Lords amendment agreed to.

Lords amendments Nos. 2 to 94 agreed to.

Clause 168

Amounts to be raised by the pension protection levies

Lords amendment: No. 298.

Mr. Webb: I beg to move amendment (a) to the Lords amendment.

Madam Deputy Speaker: With this it will be convenient to discuss the Government motion to disagree, amendments (b) and (c), Government amendments (a) to (k) in lieu thereof, amendment No. 283 and Government amendment (a).

Mr. Webb: This is an area in which their lordships substantively disagreed with the Government. The amendments deal with the nature of the levy for the pension protection fund. Their lordships made two substantive amendments in the face of Government opposition when a combination of Conservative, Liberal Democrat and other peers prevailed, as reflected in Lords amendments Nos. 298 and 283.

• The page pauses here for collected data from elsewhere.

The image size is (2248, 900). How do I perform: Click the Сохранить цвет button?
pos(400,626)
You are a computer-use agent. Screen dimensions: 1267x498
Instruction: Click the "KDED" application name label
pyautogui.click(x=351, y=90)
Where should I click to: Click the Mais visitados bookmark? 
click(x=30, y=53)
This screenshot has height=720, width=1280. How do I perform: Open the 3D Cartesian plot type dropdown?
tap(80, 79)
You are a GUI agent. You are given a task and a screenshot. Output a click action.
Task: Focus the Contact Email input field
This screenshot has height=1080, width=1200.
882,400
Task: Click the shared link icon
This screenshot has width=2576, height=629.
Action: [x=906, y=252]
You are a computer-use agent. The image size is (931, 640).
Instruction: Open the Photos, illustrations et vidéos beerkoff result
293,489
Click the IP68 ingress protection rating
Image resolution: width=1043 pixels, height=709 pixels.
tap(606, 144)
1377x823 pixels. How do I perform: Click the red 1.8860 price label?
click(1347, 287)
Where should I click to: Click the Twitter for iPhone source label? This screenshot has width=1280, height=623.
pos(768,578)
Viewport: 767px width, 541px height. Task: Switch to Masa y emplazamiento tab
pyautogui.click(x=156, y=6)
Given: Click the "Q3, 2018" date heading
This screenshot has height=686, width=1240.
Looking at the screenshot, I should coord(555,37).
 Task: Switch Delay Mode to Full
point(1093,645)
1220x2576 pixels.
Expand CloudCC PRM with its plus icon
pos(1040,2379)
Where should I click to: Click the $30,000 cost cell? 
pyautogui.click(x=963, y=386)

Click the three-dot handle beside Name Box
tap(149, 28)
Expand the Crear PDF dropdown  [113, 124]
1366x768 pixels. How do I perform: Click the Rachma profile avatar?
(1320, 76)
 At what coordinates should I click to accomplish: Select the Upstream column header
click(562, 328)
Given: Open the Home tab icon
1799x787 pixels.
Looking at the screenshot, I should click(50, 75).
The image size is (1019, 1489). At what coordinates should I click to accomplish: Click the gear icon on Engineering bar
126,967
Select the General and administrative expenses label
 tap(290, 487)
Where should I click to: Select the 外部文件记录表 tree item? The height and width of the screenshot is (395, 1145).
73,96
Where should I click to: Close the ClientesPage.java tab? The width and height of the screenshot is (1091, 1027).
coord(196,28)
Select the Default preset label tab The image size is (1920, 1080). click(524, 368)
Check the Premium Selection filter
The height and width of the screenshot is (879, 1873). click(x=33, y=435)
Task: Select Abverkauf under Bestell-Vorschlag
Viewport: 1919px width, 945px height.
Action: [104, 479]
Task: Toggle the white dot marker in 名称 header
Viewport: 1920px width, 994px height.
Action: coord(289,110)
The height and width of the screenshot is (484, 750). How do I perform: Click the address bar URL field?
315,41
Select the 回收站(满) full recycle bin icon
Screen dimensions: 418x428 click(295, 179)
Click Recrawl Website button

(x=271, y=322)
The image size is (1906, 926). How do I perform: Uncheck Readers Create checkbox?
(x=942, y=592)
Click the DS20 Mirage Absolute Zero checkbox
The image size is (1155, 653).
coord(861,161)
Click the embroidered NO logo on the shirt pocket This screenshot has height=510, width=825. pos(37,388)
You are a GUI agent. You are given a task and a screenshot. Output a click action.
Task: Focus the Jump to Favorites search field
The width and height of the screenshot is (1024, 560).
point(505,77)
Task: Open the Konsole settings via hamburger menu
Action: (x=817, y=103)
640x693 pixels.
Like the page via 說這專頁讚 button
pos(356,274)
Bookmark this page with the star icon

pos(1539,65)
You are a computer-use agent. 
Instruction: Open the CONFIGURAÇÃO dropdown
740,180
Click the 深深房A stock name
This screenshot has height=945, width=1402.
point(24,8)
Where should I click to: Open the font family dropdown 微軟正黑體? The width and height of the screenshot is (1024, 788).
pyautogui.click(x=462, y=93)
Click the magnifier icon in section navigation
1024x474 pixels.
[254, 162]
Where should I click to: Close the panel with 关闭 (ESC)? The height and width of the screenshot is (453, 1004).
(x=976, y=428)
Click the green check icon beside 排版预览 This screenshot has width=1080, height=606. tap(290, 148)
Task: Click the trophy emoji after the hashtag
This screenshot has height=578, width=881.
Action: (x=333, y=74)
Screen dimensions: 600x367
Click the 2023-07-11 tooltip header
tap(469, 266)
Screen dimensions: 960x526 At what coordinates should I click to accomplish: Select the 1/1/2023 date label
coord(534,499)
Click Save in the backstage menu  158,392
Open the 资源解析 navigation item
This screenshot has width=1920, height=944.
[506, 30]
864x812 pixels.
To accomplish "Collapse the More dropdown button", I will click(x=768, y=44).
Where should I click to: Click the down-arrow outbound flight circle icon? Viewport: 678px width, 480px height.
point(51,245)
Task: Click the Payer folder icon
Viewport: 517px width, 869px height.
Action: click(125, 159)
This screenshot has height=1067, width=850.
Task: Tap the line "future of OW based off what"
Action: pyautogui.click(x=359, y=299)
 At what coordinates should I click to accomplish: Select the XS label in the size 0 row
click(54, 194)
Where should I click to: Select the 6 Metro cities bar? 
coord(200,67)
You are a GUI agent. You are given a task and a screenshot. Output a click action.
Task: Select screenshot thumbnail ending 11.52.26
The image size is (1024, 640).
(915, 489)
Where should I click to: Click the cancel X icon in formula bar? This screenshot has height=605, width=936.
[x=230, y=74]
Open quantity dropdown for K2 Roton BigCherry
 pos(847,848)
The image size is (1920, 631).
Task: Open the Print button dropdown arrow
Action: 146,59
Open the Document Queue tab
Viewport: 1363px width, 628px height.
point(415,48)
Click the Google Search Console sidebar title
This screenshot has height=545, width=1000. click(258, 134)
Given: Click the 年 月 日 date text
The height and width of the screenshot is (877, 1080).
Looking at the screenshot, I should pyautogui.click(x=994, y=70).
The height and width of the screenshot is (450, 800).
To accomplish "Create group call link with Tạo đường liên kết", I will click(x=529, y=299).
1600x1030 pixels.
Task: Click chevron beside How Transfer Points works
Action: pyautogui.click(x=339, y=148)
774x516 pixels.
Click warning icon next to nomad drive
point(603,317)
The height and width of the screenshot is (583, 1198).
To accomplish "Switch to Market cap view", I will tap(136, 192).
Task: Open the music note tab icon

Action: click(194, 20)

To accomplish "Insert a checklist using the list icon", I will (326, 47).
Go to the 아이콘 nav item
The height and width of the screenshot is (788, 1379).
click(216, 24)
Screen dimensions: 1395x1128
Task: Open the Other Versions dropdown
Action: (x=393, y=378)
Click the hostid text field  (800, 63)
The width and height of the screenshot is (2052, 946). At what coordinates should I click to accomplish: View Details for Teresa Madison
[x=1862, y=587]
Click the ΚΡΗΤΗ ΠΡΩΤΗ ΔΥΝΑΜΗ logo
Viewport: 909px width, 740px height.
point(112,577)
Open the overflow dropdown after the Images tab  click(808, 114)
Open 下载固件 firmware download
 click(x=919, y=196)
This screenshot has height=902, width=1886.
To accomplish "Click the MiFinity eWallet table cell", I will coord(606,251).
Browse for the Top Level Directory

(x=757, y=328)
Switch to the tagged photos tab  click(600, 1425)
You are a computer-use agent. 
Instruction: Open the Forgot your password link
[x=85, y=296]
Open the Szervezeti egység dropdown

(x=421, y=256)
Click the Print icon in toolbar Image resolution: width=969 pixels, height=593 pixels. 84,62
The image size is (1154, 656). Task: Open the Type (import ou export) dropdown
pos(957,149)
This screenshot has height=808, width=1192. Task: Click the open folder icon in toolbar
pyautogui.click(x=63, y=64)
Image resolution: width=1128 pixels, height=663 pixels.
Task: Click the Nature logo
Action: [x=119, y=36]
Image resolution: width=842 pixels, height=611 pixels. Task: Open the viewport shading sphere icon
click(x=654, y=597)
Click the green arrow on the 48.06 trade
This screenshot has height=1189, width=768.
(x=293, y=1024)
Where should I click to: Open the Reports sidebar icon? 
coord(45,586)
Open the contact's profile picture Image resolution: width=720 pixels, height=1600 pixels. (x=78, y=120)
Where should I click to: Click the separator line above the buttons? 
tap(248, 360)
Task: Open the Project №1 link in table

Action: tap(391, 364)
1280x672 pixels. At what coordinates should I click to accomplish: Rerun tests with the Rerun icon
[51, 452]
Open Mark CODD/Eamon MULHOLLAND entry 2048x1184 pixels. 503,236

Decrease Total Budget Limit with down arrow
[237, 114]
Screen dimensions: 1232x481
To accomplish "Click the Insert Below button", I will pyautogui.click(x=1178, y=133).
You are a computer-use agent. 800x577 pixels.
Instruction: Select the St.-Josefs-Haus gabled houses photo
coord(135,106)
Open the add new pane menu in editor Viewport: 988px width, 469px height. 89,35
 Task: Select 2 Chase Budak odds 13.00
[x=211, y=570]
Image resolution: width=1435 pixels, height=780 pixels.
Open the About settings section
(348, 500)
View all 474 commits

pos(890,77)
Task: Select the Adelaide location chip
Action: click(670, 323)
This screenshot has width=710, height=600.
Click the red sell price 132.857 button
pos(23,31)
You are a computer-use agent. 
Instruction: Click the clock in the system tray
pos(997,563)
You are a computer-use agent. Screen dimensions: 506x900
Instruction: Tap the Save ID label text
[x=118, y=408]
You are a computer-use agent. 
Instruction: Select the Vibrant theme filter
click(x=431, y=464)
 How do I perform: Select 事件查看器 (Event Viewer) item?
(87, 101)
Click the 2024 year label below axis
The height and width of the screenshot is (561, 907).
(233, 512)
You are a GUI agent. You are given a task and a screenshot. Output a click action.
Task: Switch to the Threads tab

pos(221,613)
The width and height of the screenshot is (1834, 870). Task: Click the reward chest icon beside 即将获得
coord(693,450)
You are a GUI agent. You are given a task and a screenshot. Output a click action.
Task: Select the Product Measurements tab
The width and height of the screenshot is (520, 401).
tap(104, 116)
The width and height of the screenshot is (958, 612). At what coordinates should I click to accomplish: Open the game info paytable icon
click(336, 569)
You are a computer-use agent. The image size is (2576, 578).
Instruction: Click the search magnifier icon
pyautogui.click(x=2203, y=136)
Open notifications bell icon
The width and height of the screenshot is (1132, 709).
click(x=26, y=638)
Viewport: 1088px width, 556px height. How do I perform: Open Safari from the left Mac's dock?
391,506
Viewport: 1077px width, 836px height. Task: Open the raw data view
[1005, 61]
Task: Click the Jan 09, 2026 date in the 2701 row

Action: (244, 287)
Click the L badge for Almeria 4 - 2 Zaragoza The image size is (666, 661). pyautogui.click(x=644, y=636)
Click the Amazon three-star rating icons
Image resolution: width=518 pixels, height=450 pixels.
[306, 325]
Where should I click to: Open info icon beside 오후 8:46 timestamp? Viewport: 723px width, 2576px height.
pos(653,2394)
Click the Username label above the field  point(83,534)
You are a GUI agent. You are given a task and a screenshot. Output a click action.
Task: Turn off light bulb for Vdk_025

Amendment No. 298 proposes that 80 per cent. of the levy should be a risk-based levy as opposed to one based simply on the number of members of a scheme. Amendment No. 283 proposes that part of the definition of risk will include the risk that the firm become insolvent, and not merely that the scheme itself is underfunded. It seems entirely proper that there should be a substantial risk-based levy and that the definition of risk should have some regard not merely to whether the fund is underfunded but whether the firm is likely to become insolvent, thereby triggering a claim on the fund.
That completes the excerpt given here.